13.9 Reproducibility Discussion

Green Jelly Beans

What went wrong here?

13.9.1 Discussion

Status Update You have a dataset of the number of Facebook status updates by day of the week. You run 7 different t-tests, one for posts on Monday (versus all other days), or for Tuesday (versus all other days), etc. Only the test for Sunday is significant, with a p-value of .045, so you throw out the other tests.

Should you conclude that Sunday has a significant effect on number of posts? (How can you address this situation responsibly when you publish your results?)

Such Update As before, you have a dataset of the number of Facebook status updates by day of the week. You do a little EDA and notice that Sunday seems to have more “status updates” than all other days, so you recode your “day of the week” variable into a binary one: Sunday = 1, All other days = 0. You run a t-test and get a p-value of .045. Should you conclude that Sunday has a significant effect on number of posts?

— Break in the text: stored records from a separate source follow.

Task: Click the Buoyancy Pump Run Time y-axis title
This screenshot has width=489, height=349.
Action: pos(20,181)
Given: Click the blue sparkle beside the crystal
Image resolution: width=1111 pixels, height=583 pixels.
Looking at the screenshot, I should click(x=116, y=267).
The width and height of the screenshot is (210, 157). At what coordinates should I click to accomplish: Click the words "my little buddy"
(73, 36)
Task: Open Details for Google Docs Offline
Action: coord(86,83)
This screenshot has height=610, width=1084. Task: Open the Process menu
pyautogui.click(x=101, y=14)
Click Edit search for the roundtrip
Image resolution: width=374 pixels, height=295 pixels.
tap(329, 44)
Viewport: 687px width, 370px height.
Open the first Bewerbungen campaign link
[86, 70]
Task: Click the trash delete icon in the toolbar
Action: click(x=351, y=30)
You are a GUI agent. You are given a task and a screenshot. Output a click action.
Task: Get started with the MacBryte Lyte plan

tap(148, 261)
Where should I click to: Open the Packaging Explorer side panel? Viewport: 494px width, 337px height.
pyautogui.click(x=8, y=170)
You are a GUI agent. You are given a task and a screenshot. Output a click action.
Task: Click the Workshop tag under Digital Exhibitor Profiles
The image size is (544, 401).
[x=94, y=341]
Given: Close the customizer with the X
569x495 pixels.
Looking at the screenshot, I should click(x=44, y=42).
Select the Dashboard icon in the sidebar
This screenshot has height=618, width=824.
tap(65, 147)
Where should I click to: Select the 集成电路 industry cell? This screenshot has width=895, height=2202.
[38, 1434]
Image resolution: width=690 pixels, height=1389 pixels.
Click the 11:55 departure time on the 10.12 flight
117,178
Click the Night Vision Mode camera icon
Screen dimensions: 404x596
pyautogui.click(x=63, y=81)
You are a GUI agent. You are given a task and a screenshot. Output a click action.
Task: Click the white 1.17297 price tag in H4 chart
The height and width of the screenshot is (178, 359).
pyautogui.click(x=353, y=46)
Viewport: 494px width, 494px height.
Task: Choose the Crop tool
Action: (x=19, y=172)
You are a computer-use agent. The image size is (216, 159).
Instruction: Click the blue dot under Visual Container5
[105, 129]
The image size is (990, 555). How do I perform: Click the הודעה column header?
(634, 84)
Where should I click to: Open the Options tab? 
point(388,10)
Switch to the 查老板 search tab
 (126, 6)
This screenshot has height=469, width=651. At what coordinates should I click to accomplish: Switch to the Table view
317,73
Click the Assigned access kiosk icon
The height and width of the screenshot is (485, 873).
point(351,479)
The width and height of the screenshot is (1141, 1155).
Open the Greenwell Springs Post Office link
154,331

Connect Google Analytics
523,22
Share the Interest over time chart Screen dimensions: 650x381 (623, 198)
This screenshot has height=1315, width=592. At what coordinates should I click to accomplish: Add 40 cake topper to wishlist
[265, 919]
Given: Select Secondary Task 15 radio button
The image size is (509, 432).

Sunday Funday Suppose researcher A tests if Monday has an effect (versus all other days), Researcher B tests Tuesday (versus all other days), and so forth. Only Researcher G, who tests Sunday finds a significant effect with a p-value of .045. Only Researcher G gets to publish her work. If you read the paper, should you conclude that Sunday has a significant effect on number of posts?

Sunday Repentence What if researcher G above is a sociologist that chooses to measure the effect of Sunday based on years of observing the way people behave on weekends? Researcher G is not interested in the other tests, because Sunday is the interesting day from her perspective, and she wouldn’t expect any of the other tests to be significant.

Decreasing Effect Sizes Many observers have noted that as studies yielding statistically significant results are repeated, estimated effect sizes go down and often become insignificant. Why is this the case?